Se puede apelar al rasgo místico y afirmar que, de antemano, los hinchas de Boca sabíamos que no había chances de perder este clásico. Es algo que se intuye. Durante la semana previa, las corazonadas guían la ansiedad y condicionan las apuestas mentales que uno hace consigo mismo. Cerca de la hora del partido, la intuición empuja a la fe, lo potencial se convierte en certeza. Entonces, no había posibilidades concretas de que este River pudiera ganar en la cancha de Boca.
El partido se comenzó a ganar en las calles. La noche del sábado, cuando una multitud de hinchas peregrinó desde La Boca a la concentración del equipo, con la tranquilidad de saber que todo se está cumpliendo según el designio divino. El clima no era de triunfalismo. Por el contrario, a pesar de que este equipo no inspira confianza, esta vez era distinto. Todos estábamos convencidos de que la situación no ameritaba ponerse nerviosos, no había por qué pensar en ningún sobresalto. Tampoco era subestimar a River, que llegaba golpeado y herido. No. Era otra cosa.
Después del partido, con el resultado agitando los festejos, un amigo escribe: «Después de muchos años me pareció ver un superclásico de la década del ’90. Boca ganando sin hacer nada durante 45 minutos y, así y todo, ver un Riber cagado durante los 90». Esa declamación futbolera, íntima y sagaz, es la síntesis del comentario. Otra premisa: los clásicos no se analizan. Quizá porque todo está expuesto. No hay demasiado que diseccionar. No existe manera de revertir lo que ocurrió dentro de la cancha. Todo se exterioriza a través de la emoción. Porque eso, aunque muchos lo olviden, es el fútbol.

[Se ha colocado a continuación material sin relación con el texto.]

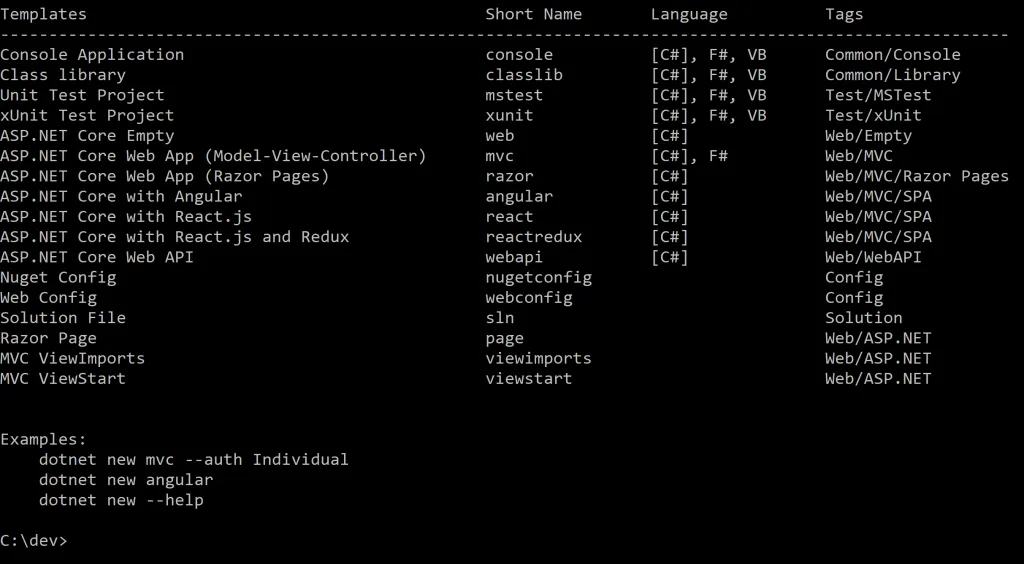Click the 'Language' column header

[689, 14]

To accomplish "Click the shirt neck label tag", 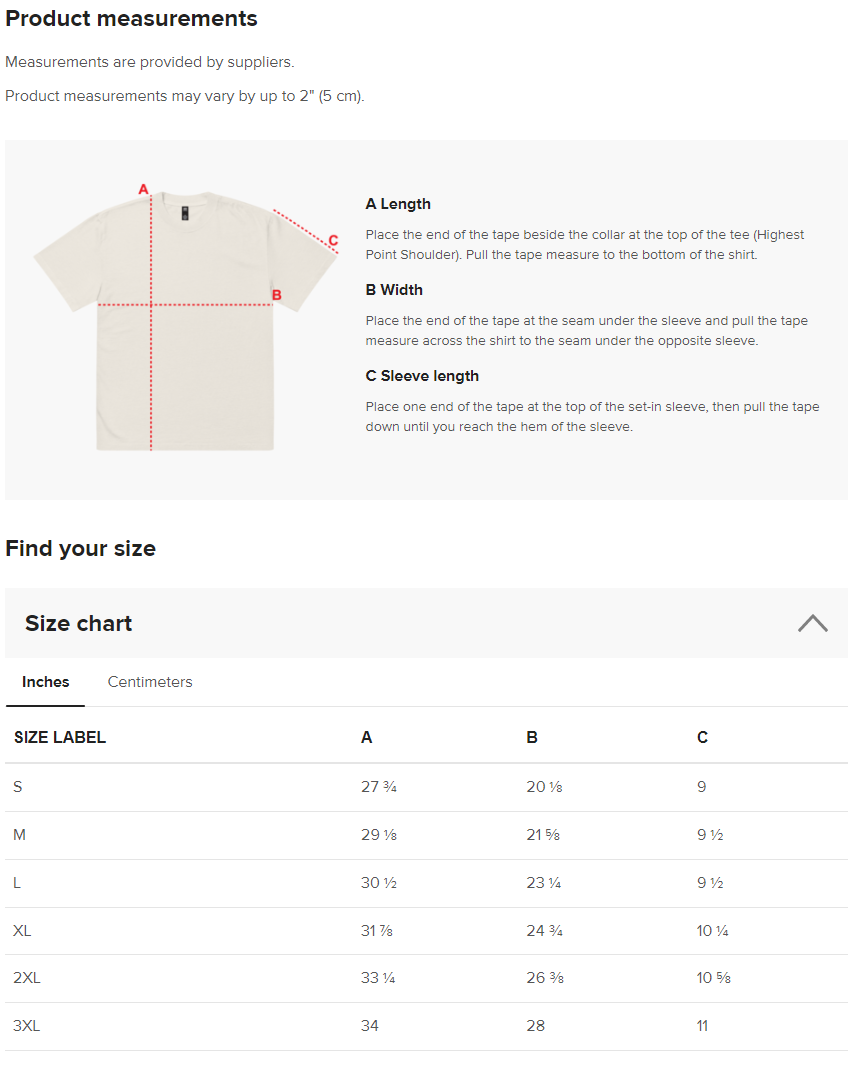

Mi amigo añadió: «La imagen de un River de Pasarella con un Boca de Habberger. Les llegás una vez y los sepultás». Eso es todo, porque, en realidad, insistimos, el fútbol es simple. Es simple en el transcurso del juego y en la explicación, y sobre todo porque, después del partido, no importa demasiado el análisis. Para algunos hay felicidad desbordante y, para otros, queda la desolación y el desconsuelo.
Existen otras síntesis, las que se expresan a través de las imágenes. El «Changuito» Zeballos colgado de la baranda de la tribuna, gritando el primer gol de Boca con la gente. Una comunión amateur que humaniza lo que el análisis se empecina en racionalizar. El abrazo gigante, colectivo, que desahoga, contiene y emociona. Ese abrazo que es fútbol en estado puro, como la gambeta. Siempre hay algo más, claro. Porque, en este tipo de partidos, el gol lo hace uno, pero es colectivo. Es tan fuerte eso que los gritos se unifican y viajan por el viento: la estridencia llegó a Avellaneda, se metió por la ventana de una casa y le pegó en el pecho al tipo que saltó de su silla y se abalanzó contra el televisor con la garganta estallada.
Gallardo vino a la cancha de Boca a no ganar. Plantó línea de cinco para no jugar y eso es lo que hizo. Boca rompió la monotonía del juego pegando en los momentos justos: sobre el final del primer tiempo y al comienzo del segundo. Ambos goles desarmaron a un River roto. Como hacía mucho no se veía, Boca se hizo dueño del partido. Después del gol de Merentiel, el partido estaba terminado. Es simple, demasiado simple.
En las tribunas y en las calles de La Boca todo fue fiesta. Boca ganó, y ganó mucho: entró a la Libertadores del 2026, quedó primero en su grupo y agudizó la crisis de River, dejó a Gallardo al borde de la renuncia. Todo eso lo hizo recuperando algo de su identidad histórica. Obviamente, entre tanta efervescencia emocional, la presencia de Miguel Ángel Russo fue la distinción de la tarde.
Ganó Boca, y eso es todo, y es demasiado.